Has Apple CEO just told us the future of automotive? (not e-mobility)
Last week I was listening to the earnings call of Apple. An analyst asked the management of the company the following: “… can you talk about the framework that you use internally to evaluate new markets that might be attractive, and what you believe will determine your success as you look to enter new markets?”. Apple’s CEO answered with the following: “… thanks for not asking me any -- any specifics … the kind of things that we love to work on are those where there's a requirement for hardware, software, and services to come together because we believe that the magic really occurs at that intersection. …”
Here is the link to the transcript for the reader who is interested in the whole context of those pieces of phrases.
Now, we do not know whether the CEO was referring to any specific initiative they are currently evaluating, and we do not know the industry nor the sector that initiative would be in. However, we probably do not need to know either. Some of us might have read old and recent articles on the possibility of Apple working on a car of some sort. That is what I thought about while hearing that answer, even though it was just a wandering thought, and I have no idea about the possibility. However, that piece of information Apple's CEO gave us seems too strategic not to be leveraged in some way. What we might want to do, is to go through some what-if analysis, and try to answer something of this sort:
What if, among the several initiatives a company like Apple might be evaluating simultaneously at this moment, there was something within the automotive industry? Would they be generally right to search for opportunities bringing together hardware, software, and services?
I mean, " ... would it be a good solution in general?", not only because Apple is good on that intersection? Please note, I am not mentioning “electric vehicles” because the focus here is on the overall business, something too often discounted in recent articles. Focusing on the “engine” would limit the scope of the discussion.

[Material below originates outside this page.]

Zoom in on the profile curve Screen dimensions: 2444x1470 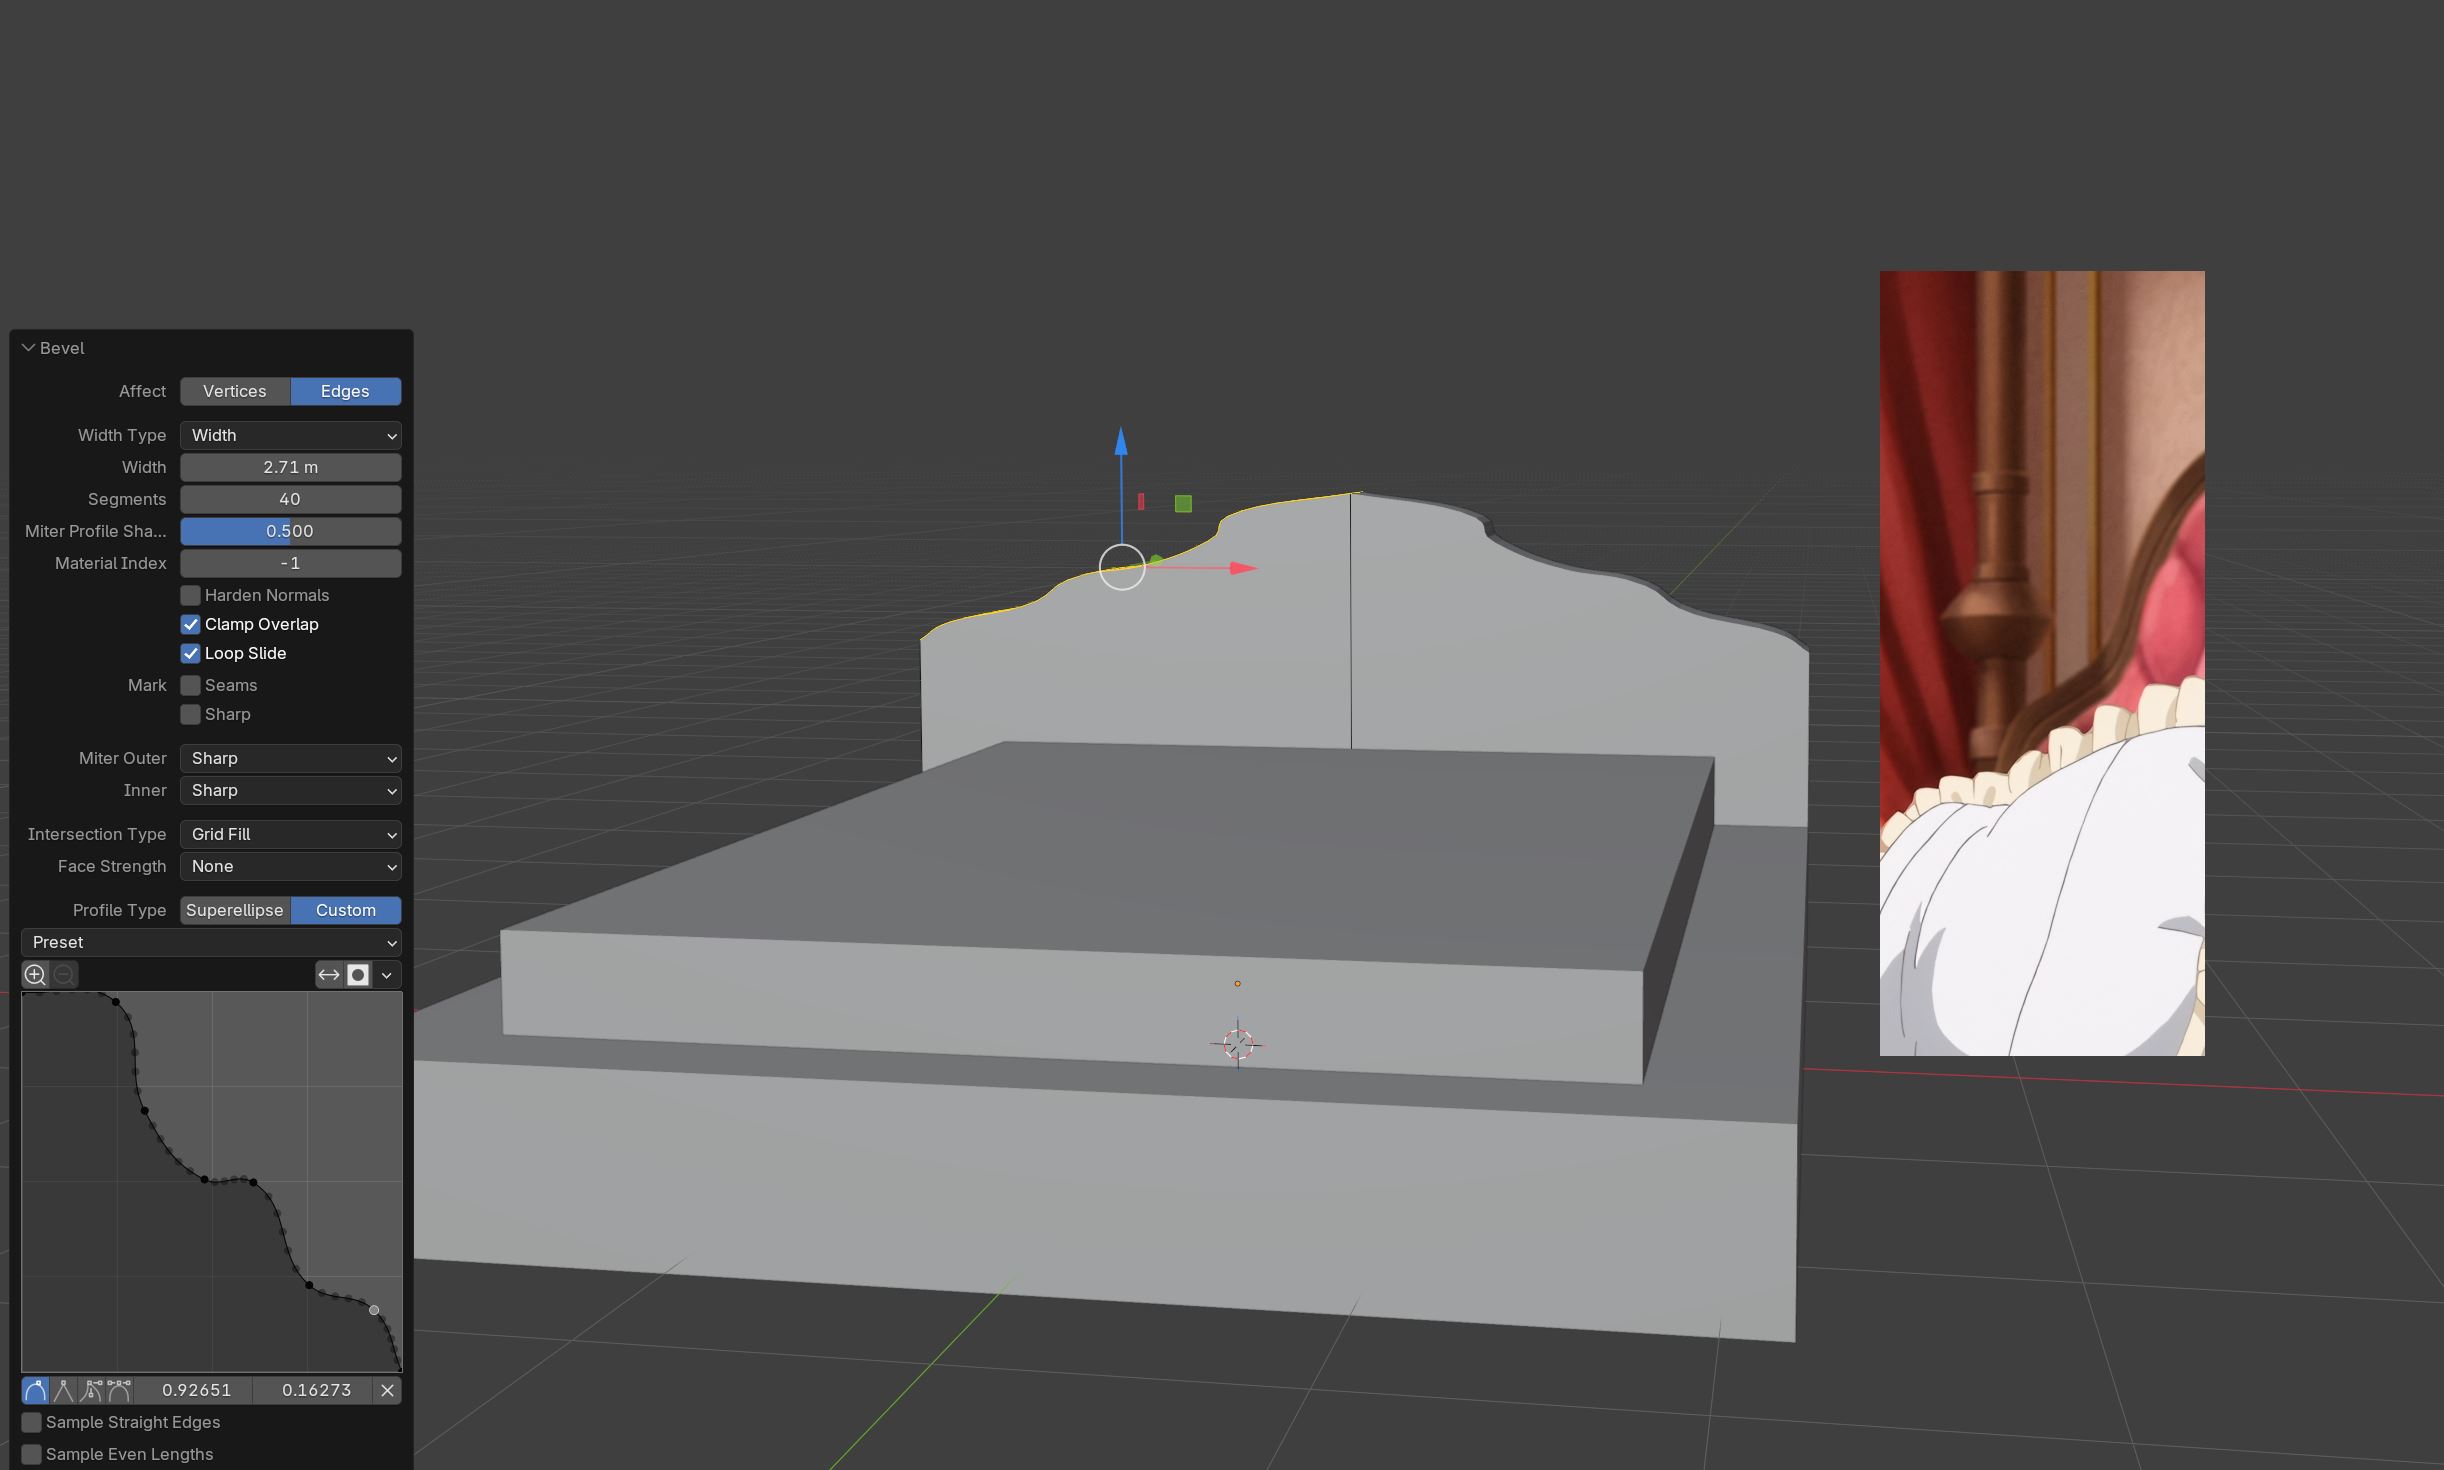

To be honest, to some extent, this is not completely new within the automotive business. I had similar talks over lunch when I was there almost ten years ago. However, the assumptions were completely different and that is what we might want to change now. It is not only about asking whether automotive companies should make some sort of vertical integration by bringing in-house pieces of software-development and post-sales. We might want to think about whether they should put in place a process that in a few years can completely change the dynamics and the fundamentals of automotive companies. For example, if hardware, software, and services are brought together, what we are calling here “services” will likely be much more than what today are called "post-sales". It implies different people (not implying getting rid of current employees, please), different processes, and different go-to-market strategies. We might figure something out by asking: "if Apple were to focus on that, how would they do it?". Chances are, we would have to think about a new product intended for [almost] a different end-use.

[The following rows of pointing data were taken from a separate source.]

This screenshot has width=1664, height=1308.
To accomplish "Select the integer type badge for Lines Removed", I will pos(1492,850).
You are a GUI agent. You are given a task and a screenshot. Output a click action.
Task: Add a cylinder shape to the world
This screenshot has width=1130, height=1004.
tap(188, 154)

Despite some app-integration and a little more, old car companies still appear as hardware businesses not much improved in the last decades if not for regulatory needs (mainly environmental and safety ones). True, some are trying to move ahead of the competition through interesting partnerships. The automotive industry is struggling and consolidating like many other hardware companies, in a world where successful players often sell software, services, and innovative hardware (i.e. technology). Overcapacity is an issue for existing players, but consolidation is not a complete answer to new entrants. Of course, I leave room for error not having entire visibility; automotive companies are likely much ahead of this post and they might already have better plans.

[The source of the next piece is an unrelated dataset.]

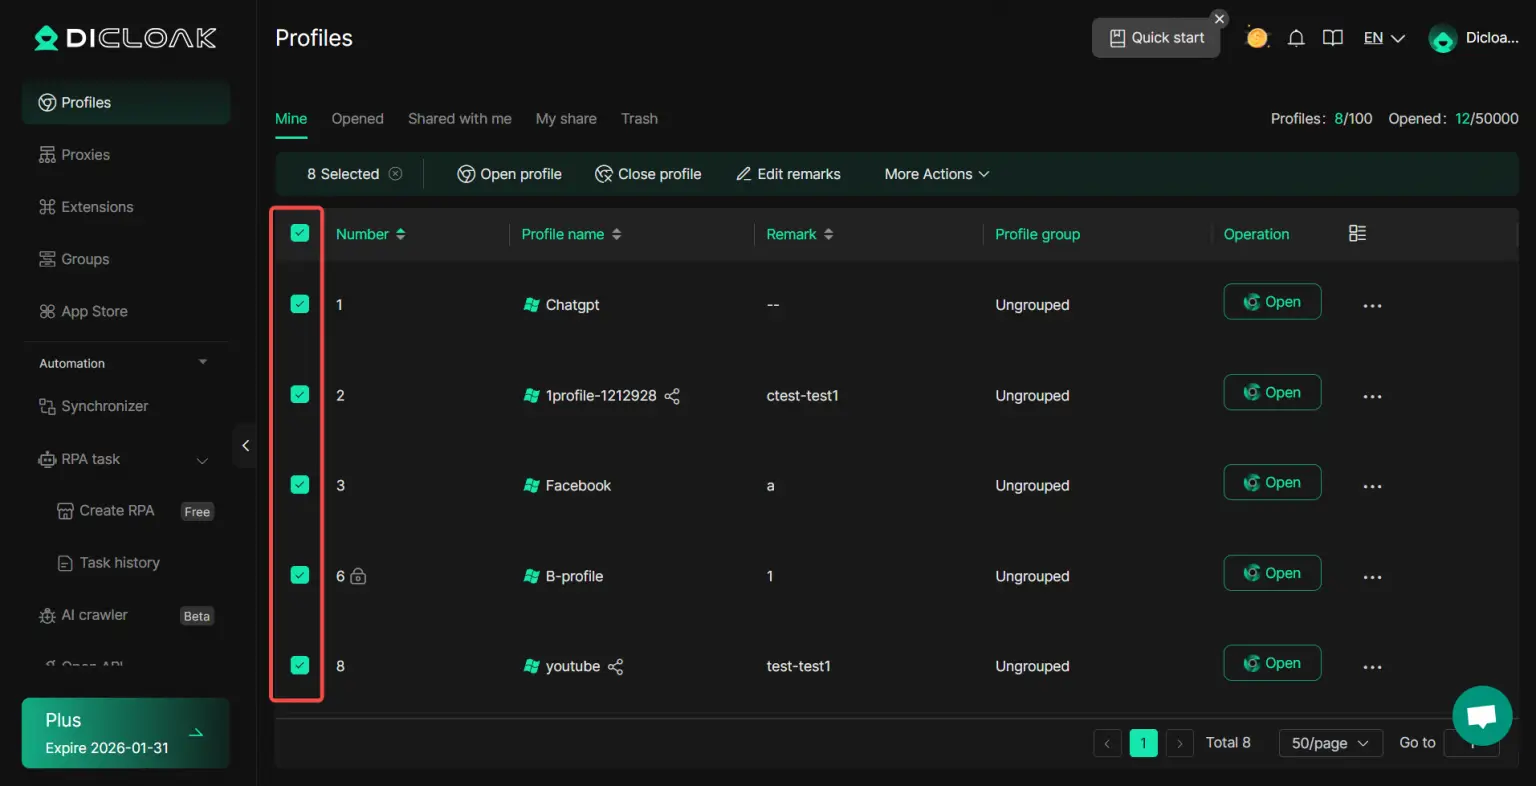The width and height of the screenshot is (1536, 786).
Task: Deselect the B-profile row checkbox
Action: 300,575
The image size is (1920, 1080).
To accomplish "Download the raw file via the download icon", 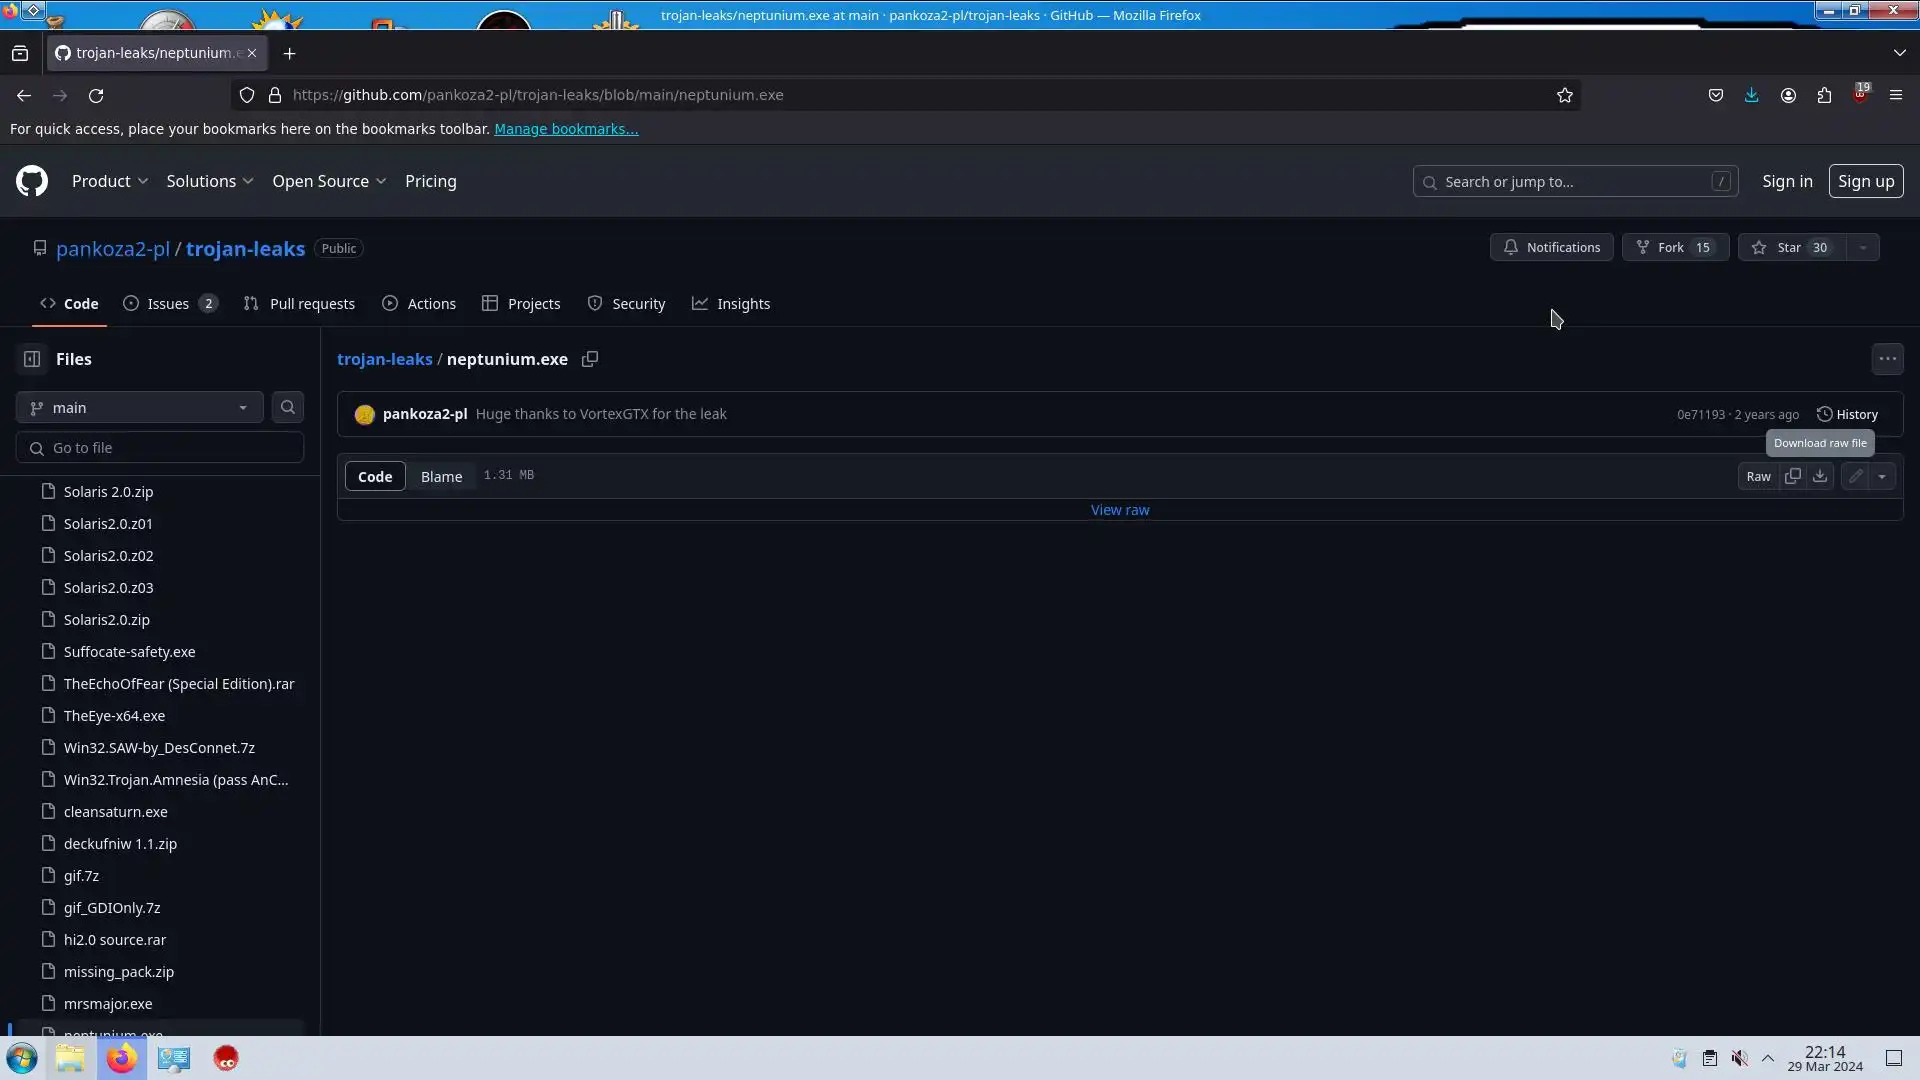I will pos(1820,476).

I was about to post this and I realized this was going to be the first post without numbers, which I thought was not acceptable. So, I am closing with a final thought: Tesla has recently reached a valuation (i.e. market capitalization) of about $800 Bil. In the world, about 70 M cars are sold each year, with China and the USA representing respectively the first and second markets making together about 50% of the total - close to Pareto? If we considered a common Taxi vehicle in China, the average MSRP or selling price would be about 20k USD, which would imply a worldwide car market of about 1.4 Tri (bottom-up figures might bump that up about 30%; sorry, those are the margins of error here; coherent with the discussion though. At a cash flow margin of about 10%, which is $140 Bil, a valuation of $800 Bil (the one Tesla reached) would be like saying that Tesla will conquer the whole market, and investors would discount its cash-flows like a perpetuity at about 17.5% (about x5.7 multiple) which is not out of reason. Therefore, CF value = $140 Bil / 17.5% = about $800 Bil - agreed, cash-flow margin and discounting might be different; cars are not even the whole "vehicle" market ... say, even 50% of the market might be enough. We might of course think investors went crazy, or we could think that this valuation was the exact one for when Tesla will conquer the entire market, or, the truth might be somewhere in the middle. In the case of a "middle" scenario, is tough to think Tesla is thinking of achieving that by just relying on automotive hardware; well, they are already doing other and related ...
I look forward to learning something by watching events unfold.
Required disclosure: I own Tesla and Apple shares. This post does NOT constitute in any ways investment advice.